If you follow this link, you'll find an article I wrote for the McGill Daily on jazz education at McGill University, in the Schulich School of Music. I had a lot of trouble writing the article because there was so much to say and so much to know and I wanted to make a good, succinct point. You decide if I've been too vague. As I was writing, I felt like I might be making too much of an obvious issue. It's hard to be a musician, and most don't make money only from performing. There was also the idea that jazz programs might stultify or narrow the range of styles you'll find in jazz. I don't think that's true, so I didn't really broach the topic. (Peter Watrous wrote about it almost eleven years ago for JazzTimes, and I don't even know if he was correct then.)
To my knowledge, though, there's not much writing on jazz or jazz programs in Canada. So if anything, you might learn a little more about McGill's program. I talked to many wonderful musicians--students and teachers in the McGill jazz program--as I was researching for the article, and they taught me more than I would have learned had I just read up on the subject (which I also did).

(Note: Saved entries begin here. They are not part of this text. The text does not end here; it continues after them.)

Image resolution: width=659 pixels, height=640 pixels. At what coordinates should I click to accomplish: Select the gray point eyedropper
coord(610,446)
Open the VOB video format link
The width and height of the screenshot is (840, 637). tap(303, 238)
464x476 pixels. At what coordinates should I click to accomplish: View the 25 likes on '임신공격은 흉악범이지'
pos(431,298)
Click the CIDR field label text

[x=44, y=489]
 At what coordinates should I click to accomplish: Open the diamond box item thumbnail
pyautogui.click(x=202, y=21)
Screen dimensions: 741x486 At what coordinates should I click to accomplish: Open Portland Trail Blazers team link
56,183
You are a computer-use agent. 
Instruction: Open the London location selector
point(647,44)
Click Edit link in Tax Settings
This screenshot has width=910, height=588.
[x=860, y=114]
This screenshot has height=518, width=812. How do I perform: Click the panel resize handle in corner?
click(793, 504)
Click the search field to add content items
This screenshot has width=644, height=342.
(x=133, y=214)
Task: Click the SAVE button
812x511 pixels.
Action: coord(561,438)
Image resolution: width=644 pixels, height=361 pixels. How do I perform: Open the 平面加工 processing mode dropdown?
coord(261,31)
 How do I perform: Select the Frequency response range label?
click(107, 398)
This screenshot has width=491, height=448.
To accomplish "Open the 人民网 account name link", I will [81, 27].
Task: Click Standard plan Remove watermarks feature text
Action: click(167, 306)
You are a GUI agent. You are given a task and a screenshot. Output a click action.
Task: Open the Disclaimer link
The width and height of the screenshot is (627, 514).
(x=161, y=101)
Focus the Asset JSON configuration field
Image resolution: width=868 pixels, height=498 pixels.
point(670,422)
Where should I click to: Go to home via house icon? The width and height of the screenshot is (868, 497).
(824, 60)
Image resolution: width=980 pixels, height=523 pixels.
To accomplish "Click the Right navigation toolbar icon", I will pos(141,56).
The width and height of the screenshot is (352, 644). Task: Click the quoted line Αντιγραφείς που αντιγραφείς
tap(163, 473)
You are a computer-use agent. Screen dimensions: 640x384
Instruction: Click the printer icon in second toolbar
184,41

Above, you'll see a statue of Queen Victoria. That statue sits regally in front of McGill's music building. (Yes, Canada, a part of the Commonwealth, remains a constitutional monarchy.) I often go through that building to get to the music library, where I have been borrowing jazz CDs for the last four years. There's quite a collection and I can usually find what I'm looking for. I also sometimes practice piano in that building. On the top floor, you'll find a long hallway. Walk down that hallway and, if you're lucky, you'll find an open door. Go through that door and you'll find a grand piano.
I'm not a student in the music school, so I'm not actually supposed to practice there. You need to swipe a valid ID card to get to the top of the building. So I have a trick. I knock on the door, someone usually opens it, and I say sorry, I've forgotten my ID. It works. Try it sometime if you ever come through Montreal and are looking for a piano to practice on.
Then there comes the practicing. For me, it's not really practicing: it's just messing around, noodling on some blues scales, seeing if I remember the chord changes to "All The Things You Are". (I usually do!) I plan to go back sometime to learn "Bye Bye Blackbird," which I have been whistling for about the last month. (Is it just me, or are the lyrics to that song pretty abstract and hard to understand?)
Even if I don't play well, it's so nice to sit down at an acoustic piano and play a chord and hear the sound radiate out into silence. I'm not trying to be romantic--I think it's good for you. So is seeing live music. As I prepared to write the article, I gained a deeper respect for jazz in Montreal. I also realized that I knew less about it than I thought.
I asked Josh Rager, a pianist teaching at McGill, to name some of his favorite local musicians. Though I recognized most of the names he mentioned--Remi Bolduc, Jeff Johnston, Steve Amirault, Frank Lozano--I felt embarrassed that I had never seen any of them play. (I had also never seen Josh play, and I bet the musicians he mentioned would put him on their favorites lists.)
Two weeks ago, after my conversation with Josh, I saw the pianist Steve Amirault and wrote about how much I enjoyed it. OK. So now I'm aware. There's plenty of talent to go around. This is something I knew, but didn't feel. A part of my jury-rigged jazz education.